Nel 2001 firma con la Lampre di Algeri e Saronni con compagni di squadra Gilberto Simoni e Oscar Camenzind, ma non corre quasi mai e non si allena più. Nel frattempo la stampa belga gli si rivolta contro, sia per aver ostacolato (a suo dire) ai campionati del mondo di Lisbona (vinti da Oscar Freire) Museeuw e Van Petegem, non avendo comunicato che si era rotto entrambi gli scafoidi nella caduta dopo cento km (arriverà 7°), sia per la relazione con Sarah, per la quale aveva abbandonato la compagna Clotilde e la loro figlia Cameron.

Nel 2002 vengono trovati dalla polizia a casa sua EPO, Clenbuterol e morfina. Durante l’interrogatorio affermò che il clenbuterol era per il suo cane. Viene quindi sospeso dalla sua squadra, allora la Domo-Farm Frites, e denunciato per detenzione di prodotti illegali. Viene sospeso per sei mesi.

Nel 2003 corre con la QuickStep-Davitamon di Léfévère, insieme con, tra gli altri, Paolo Bettini, Tom Boonen, Nick Nuyens e Johan Museeuw. Arrivò, incredibilmente, ancora secondo dietro Peter Van Petegem al Giro delle Fiandre (come nel 1999).


L’anno dopo, passò alla Fassa-Bortolo di Ferretti, ma solo fino ad agosto. I risultati non sono all’altezza degli eccessi e quindi per le due stagioni successive passa alla Mr.Bookmaker.com. Nel 2006-07 corre per la Acqua&Sapone, ma ripetuti dolori al ginocchio sinistro lo portano a correre poco e senza risultati. Ormai stabilitosi a Gudo Visconti, nel pavese, l’unico exploit è la partecipazione a gare amatoriali in Italia con una falsa tessera UDACE a nome Francesco Dal Ponte (da una errata traduzione di Franck Vandenbroucke) con la foto di... Tom Boonen. Dirà: “Non ho mai tagliato il traguardo nelle gare per cicloamatori. Non voglio condizionarne la corsa. E’ stata una debolezza”.

** Estratto dei dati **
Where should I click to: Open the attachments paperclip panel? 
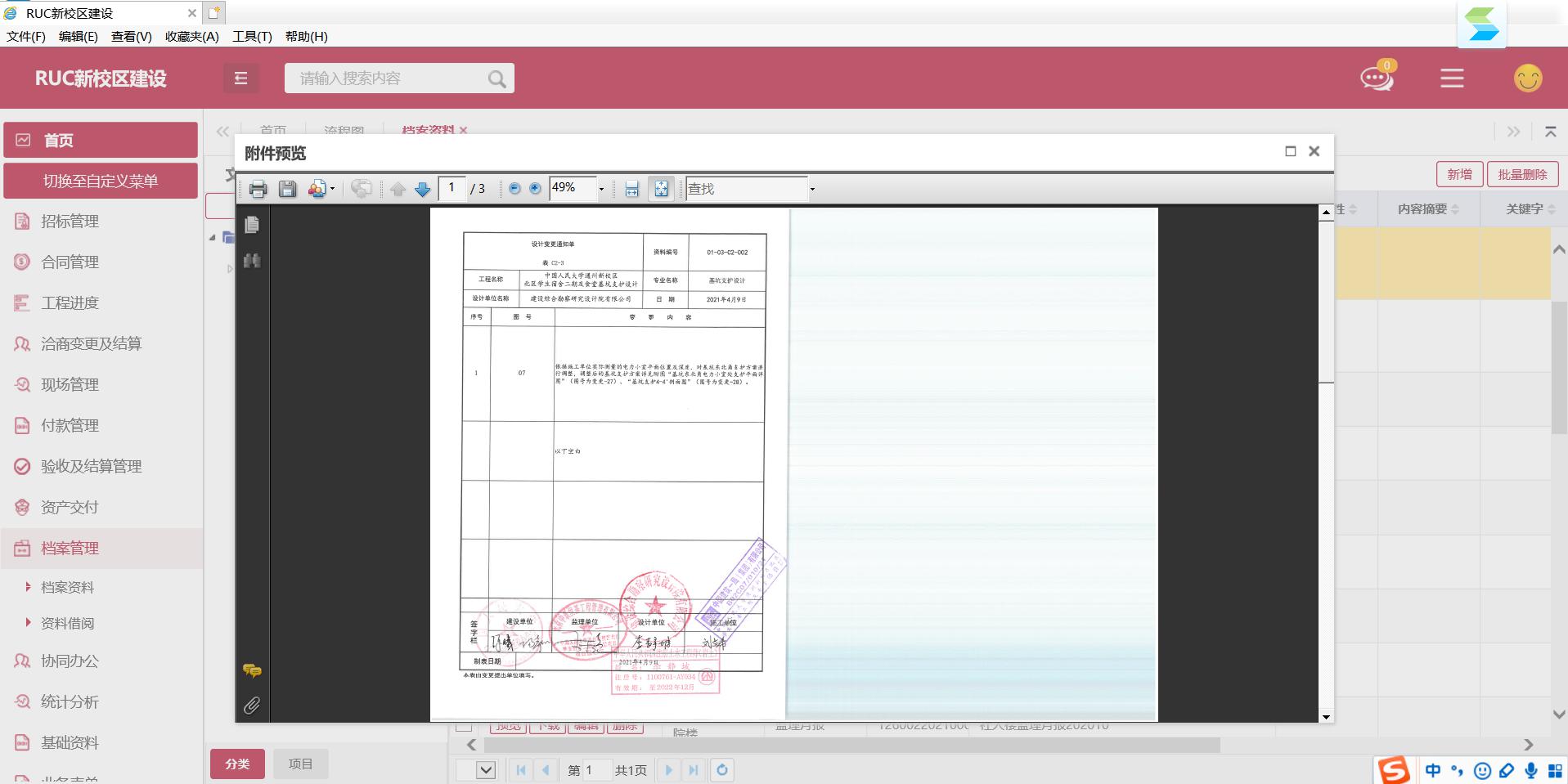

** Compiti ed esercizi **
1. Rispondi a queste domande sul testo sul ciclista:
(a) Con quale squadra firma nel 2001?
(b) Che cosa trova la polizia a casa sua nel 2002?
(c) A quale nome è intestata la falsa tessera UDACE?
2. Secondo il testo sul ciclista, queste affermazioni sono giuste? Rispondi sì o no e cita le parole del testo che lo mostrano.
(a) Nel 2002 viene sospeso per un anno.
(b) Nel 2003 arriva secondo al Giro delle Fiandre dietro Peter Van Petegem.
(c) Nel 2006-07 corre per la Mr.Bookmaker.com.
3. Riprendi il testo sul ciclista dopo l'ultima frase e vai avanti per qualche riga.
Per svolgere questi compiti il materiale non serve.

** Risposte in ordine **
1.
(a) Con la Lampre di Algeri e Saronni.
(b) EPO, Clenbuterol e morfina.
(c) A nome di Francesco Dal Ponte.

2.
(a) No: "Viene sospeso per sei mesi."
(b) Sì: "Arrivò, incredibilmente, ancora secondo dietro Peter Van Petegem al Giro delle Fiandre"
(c) No: "Nel 2006-07 corre per la Acqua&Sapone"

3.
Nel 2006 un tentativo di suicidio (uno dei vari) che arriva dopo che la moglie Sarah lo lascia, ormai stanca delle sue dipendenze da amfetamine e cocaina, tanto gravi che VDB comincia ad avere allucinazioni e vedere e parlare con gente che non esiste. Al culmine di un litigio VDB sparerà in aria con un fucile in cortile. Dirà: "Non dormivo anche per 5 giorni in fila, neanche un minuto".

Si veste di una maglia di campione del mondo, si scola una magnum di Château Pétrus e si inietta 10cc di Actaprid, un farmaco a base di insulina. La madre lo trova, e portandolo in ospedale lo salva. Passerà un piccolo periodo in un ospedale psichiatrico, ma poi a fine estate tornerà alle corse.

Nel 2008 corre per la squadra estone Mitsubishi-Jartazi, ma a causa dei suoi guai e della corsa amatoriale sotto falso nome, l’UCI accorda alla squadra la licenza ProTour solo se VDB non verrà fatto correre nelle corse ProTour: persona non grata. Ad aprile è licenziato. Nel frattempo il suo nome compare come "consumatore" in un’inchiesta giudiziaria su un traffico di cocaina ad Ypres.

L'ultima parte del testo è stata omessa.